Chinese Woman Arrested at Mar-a-Lago Had Device to Detect Hidden Cameras

By Cathy He, Epoch Times
April 8, 2019 Updated: April 9, 2019

A Chinese woman charged last week for bluffing her way into President Donald Trump’s Florida resort, Mar-a-Lago, had a device used to detect hidden cameras and thousands of dollars in cash in her hotel room, prosecutors said April 8.

Yujing Zhang appeared at a Florida court for a bail hearing on April 8, where prosecutors said a search of her Florida hotel room turned up a signal detector—a device used to detect hidden cameras—nine USB drives, five SIM cards, and over $8,000 in cash, the Washington Post reported.

Zhang, 32, managed to pass a security checkpoint at Trump’s resort on March 30. She had told Secret Service staff at the initial checkpoint that she was at the resort to use the pool, but this story changed when she made it to resort’s reception, according to court documents. Zhang told reception that she was at the resort to attend a United Nations Chinese American Association event, but no such event was scheduled that night.
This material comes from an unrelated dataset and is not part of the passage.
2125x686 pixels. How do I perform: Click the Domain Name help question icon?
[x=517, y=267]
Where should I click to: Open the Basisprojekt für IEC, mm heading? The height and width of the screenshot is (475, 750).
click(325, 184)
Zhang was charged with lying to federal agents and illegally entering a restricted area.

Prosecutors told U.S. Magistrate Judge William Matthewman that Zhang could not be trusted, accusing her of lying to investigators about why she was at the property.

“She lies to everyone she encounters,” Assistant U.S. Attorney Rolando Garcia said during a hearing in the U.S. District Court in West Palm Beach, Florida. “She has no ties to the United States.”

At the time Zhang was arrested, she was carrying four cellphones, a laptop computer, an external hard drive and a thumb drive containing computer malware, court documents said.

Defense attorney Robert Adler described the incident as a “misunderstanding.”

“The only thing Ms. Zhang did was give a common name and she was allowed onto the property,” Adler said. “I don’t understand how this could be a trespass charge.”

Three law enforcement and national security sources told Reuters on April 8 that multiple U.S. agencies are evaluating whether the incident has any ties to Chinese state intelligence and whether it exposed counter-intelligence risks. They described Zhang’s attempted entry of the club as amateurish, but said they are evaluating whether it was intended as a test of the presidential property’s security.

Zhang faces a maximum of five years imprisonment and a $250,000 fine for the charge of making false statements to federal agents, and a maximum of one year in prison and a $100,000 fine for the charge of illegally entering a restricted area.

There is also no evidence that Zhang has links with Li Yang, a Chinese native and former Florida massage parlor owner. Yang made headlines recently after it was revealed that she ran a consulting firm promising Chinese business leaders access to Trump via events at Mar-a-Lago. 

According to a Mother Jones report on April 5, an event promoted by Yang had been scheduled at Mar-a-Lago for the night of the incident. But the event was canceled after media scrutiny of Yang’s activities, the report said.

The Epoch Times previously reported that Yang has ties to the Chinese regime. In 2016, she became deputy president of the Florida branch of the Council for the Promotion of the Peaceful Reunification of China (CPPRC)—a group that operates under the Chinese Communist Party’s United Front Work Department, a body charged with spreading Beijing’s agenda overseas.

Reuters contributed to this article.